The final Montana-Yellowstone Earthquake death toll stands at 28.
CD AND NATURAL DISASTERS
Natural disasters, like the Montana-Yellowstone Earthquake, are perhaps the best test of our Civil Defense readiness. Until the quake, CD Director Hugh Potter wasn’t at all sure that he had an outfit at all. Operating on a short budget of $21,000 a year, with all of the third biggest, sprawled-out state to organize, he’d set up, at least on paper, state-wide and county CD groups. He’d compiled an exhaustive inventory of state facilities, resources, etc., complete to such minutiae as the number of aspirins in the state (1,657,000 5-gr. tablets), and the amount of meat Montana’s abundant wildlife represented (58,517,725 lbs., including 1,000 bison, 415 grizzly bears).

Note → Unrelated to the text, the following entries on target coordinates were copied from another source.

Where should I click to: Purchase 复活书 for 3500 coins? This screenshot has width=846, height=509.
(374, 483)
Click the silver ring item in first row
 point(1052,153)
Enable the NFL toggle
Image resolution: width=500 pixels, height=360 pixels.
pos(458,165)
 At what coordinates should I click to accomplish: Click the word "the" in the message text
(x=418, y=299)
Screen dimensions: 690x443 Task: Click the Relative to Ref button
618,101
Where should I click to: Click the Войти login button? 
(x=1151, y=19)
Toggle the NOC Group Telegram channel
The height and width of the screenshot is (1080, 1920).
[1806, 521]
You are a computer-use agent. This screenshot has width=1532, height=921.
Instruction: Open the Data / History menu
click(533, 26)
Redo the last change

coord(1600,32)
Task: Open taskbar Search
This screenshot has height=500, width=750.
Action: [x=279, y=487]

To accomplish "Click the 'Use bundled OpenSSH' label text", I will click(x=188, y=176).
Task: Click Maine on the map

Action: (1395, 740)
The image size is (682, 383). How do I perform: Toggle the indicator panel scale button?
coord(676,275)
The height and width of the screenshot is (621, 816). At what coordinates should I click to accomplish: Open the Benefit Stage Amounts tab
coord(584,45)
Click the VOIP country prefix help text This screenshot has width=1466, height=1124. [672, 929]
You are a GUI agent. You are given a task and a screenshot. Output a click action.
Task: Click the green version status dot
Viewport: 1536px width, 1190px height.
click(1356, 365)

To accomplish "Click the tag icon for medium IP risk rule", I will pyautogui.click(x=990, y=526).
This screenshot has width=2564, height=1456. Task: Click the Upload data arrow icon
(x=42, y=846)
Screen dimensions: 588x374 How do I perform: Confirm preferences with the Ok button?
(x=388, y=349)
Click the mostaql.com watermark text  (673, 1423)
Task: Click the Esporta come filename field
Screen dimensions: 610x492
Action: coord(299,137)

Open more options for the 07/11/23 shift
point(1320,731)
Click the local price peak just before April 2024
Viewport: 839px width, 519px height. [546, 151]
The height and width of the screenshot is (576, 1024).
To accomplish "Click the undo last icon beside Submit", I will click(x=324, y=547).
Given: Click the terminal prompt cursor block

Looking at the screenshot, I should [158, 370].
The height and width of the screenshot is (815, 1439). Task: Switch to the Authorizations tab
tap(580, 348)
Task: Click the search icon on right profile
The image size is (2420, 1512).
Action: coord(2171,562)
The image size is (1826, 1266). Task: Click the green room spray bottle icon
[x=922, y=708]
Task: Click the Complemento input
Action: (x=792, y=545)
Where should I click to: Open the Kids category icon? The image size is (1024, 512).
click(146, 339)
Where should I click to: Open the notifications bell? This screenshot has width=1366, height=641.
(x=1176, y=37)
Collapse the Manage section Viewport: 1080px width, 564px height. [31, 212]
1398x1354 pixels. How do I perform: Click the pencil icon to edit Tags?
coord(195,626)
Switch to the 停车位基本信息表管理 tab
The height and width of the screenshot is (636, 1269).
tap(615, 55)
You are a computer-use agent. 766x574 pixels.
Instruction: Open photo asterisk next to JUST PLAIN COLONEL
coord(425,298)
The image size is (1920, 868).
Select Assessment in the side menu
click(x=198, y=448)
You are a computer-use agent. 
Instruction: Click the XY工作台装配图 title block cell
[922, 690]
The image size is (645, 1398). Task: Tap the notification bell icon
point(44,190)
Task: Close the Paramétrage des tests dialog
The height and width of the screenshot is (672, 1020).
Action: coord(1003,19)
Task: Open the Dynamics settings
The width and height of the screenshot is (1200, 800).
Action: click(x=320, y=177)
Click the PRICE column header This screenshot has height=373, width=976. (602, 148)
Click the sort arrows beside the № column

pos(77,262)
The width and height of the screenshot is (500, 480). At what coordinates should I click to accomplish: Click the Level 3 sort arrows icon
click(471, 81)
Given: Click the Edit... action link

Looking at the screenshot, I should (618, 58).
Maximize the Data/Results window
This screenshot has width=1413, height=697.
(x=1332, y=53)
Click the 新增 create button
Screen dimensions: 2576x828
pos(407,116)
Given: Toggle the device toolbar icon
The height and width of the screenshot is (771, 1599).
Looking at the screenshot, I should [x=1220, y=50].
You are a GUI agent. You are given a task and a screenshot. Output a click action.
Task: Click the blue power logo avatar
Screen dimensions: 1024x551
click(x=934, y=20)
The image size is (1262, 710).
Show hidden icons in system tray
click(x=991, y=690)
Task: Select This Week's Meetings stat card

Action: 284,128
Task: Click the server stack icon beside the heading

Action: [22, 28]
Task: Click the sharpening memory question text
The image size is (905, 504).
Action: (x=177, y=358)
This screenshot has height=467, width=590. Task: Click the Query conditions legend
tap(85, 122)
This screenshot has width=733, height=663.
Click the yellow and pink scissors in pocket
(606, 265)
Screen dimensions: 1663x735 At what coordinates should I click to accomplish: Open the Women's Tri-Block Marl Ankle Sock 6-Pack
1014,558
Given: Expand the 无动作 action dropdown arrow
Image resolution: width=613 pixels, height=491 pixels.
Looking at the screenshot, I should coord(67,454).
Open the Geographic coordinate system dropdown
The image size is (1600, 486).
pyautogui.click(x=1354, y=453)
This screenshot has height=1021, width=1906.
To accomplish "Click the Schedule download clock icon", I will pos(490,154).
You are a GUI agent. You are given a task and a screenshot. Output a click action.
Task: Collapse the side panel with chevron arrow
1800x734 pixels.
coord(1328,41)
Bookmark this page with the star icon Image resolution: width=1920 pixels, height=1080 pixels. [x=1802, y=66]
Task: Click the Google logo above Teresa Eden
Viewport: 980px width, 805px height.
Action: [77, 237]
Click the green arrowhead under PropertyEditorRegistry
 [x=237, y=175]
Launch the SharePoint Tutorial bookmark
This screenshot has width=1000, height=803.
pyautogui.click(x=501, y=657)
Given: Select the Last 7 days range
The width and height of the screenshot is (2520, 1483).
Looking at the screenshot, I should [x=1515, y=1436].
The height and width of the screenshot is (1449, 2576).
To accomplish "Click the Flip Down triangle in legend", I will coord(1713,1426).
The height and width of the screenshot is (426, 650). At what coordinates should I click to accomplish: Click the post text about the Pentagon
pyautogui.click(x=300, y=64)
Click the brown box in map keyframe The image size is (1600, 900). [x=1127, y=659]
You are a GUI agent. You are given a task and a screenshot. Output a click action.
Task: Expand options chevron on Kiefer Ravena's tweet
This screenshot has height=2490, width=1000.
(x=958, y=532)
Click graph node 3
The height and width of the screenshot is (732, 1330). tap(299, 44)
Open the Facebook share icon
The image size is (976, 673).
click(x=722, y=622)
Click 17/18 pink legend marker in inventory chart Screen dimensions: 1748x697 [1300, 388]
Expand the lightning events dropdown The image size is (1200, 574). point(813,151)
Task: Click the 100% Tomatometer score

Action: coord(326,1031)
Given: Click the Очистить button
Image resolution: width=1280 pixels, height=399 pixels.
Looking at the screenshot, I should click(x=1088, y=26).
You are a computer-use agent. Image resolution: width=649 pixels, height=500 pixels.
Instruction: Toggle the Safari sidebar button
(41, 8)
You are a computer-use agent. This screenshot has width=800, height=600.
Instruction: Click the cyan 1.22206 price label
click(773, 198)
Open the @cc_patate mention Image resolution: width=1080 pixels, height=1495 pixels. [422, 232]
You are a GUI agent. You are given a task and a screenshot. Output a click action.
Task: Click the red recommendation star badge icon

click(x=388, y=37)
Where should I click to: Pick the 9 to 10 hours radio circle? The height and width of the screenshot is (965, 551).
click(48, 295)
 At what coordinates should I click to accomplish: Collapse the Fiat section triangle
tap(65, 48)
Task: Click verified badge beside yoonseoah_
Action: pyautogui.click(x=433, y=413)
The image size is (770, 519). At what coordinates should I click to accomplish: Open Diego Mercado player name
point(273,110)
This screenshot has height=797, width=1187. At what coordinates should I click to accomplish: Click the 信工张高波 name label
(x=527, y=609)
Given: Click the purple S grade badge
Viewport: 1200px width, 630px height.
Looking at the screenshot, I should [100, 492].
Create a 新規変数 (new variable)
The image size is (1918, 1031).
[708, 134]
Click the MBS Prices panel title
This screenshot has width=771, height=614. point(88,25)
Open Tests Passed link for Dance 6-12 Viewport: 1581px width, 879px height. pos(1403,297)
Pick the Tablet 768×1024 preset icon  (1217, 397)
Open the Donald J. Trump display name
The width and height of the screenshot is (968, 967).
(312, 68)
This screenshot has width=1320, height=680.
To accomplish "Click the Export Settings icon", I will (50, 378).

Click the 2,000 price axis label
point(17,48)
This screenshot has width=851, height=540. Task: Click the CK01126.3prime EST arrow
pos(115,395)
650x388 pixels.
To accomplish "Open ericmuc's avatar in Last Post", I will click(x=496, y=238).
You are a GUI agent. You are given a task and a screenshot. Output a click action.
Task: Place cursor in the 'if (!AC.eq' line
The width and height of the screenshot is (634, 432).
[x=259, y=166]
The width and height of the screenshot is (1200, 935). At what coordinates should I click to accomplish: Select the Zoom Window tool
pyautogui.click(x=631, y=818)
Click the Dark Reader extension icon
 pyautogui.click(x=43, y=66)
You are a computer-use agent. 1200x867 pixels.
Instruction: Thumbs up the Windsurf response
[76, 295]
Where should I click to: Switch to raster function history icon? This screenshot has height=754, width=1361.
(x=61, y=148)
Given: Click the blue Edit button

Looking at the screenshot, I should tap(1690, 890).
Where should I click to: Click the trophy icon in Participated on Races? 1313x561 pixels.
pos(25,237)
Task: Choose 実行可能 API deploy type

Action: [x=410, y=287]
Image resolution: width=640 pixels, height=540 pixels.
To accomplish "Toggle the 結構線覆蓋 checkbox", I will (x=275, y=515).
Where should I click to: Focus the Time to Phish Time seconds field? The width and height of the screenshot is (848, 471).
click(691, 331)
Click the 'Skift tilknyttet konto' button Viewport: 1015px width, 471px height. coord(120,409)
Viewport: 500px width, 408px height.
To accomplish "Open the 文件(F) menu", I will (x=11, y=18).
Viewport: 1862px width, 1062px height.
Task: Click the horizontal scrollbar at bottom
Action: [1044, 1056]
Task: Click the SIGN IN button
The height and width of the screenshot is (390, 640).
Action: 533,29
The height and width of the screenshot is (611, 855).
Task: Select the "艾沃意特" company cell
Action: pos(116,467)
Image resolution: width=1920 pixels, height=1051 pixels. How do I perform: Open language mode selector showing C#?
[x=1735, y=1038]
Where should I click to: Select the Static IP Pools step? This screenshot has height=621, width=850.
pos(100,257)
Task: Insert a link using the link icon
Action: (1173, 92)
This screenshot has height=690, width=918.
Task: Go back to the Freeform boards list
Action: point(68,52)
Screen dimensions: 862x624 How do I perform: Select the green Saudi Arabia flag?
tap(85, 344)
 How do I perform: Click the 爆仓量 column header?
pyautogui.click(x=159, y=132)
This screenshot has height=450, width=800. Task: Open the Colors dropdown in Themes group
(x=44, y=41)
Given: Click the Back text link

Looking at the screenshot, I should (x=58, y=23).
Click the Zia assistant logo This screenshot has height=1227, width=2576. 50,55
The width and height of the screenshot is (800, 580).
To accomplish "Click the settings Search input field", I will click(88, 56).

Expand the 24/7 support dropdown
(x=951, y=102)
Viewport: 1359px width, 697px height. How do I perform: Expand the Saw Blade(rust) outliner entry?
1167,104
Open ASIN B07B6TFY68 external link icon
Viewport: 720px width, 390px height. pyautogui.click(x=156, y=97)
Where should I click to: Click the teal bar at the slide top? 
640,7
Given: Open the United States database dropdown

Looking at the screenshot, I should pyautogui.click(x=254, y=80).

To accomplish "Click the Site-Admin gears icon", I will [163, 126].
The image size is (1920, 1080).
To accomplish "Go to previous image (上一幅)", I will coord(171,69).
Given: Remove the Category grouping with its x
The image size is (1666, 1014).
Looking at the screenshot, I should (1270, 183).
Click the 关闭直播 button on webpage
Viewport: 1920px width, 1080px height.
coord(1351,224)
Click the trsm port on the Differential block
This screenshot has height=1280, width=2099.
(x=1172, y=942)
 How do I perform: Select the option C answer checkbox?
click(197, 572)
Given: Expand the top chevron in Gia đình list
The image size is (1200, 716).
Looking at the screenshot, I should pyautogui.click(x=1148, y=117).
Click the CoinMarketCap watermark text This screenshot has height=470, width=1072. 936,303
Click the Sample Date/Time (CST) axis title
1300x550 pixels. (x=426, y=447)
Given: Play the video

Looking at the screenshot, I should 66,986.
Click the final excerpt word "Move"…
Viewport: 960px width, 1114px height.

The alerts he’d organized weren’t notable successes, and he’d caught some hell from the higher-ups for not being current on the state-wide alerts which are supposed to be held at least once a year.
“Our people just aren’t too enthusiastic about practice alerts,” Potter says. “Frankly, they feel it’s a waste of time. They’re busy. They don’t want to play war. A guy will say, ‘I want to go fishing, or put up a hay crop, or something.’
“But let a real emergency happen and they’re right there.
Real shook—the interior at the colorful Virginia City Courthouse the morning after the quake.(Lewis—Montana Standard)
“During that first day Ed Cottingham and I were busy pulling triggers. I realized then that the most important thing I’d done during my seven years as CD director was getting around and getting to know who to phone—the people you can count on to get something done in an emergency. You can get the heck of a lot done if you know the right guy to call.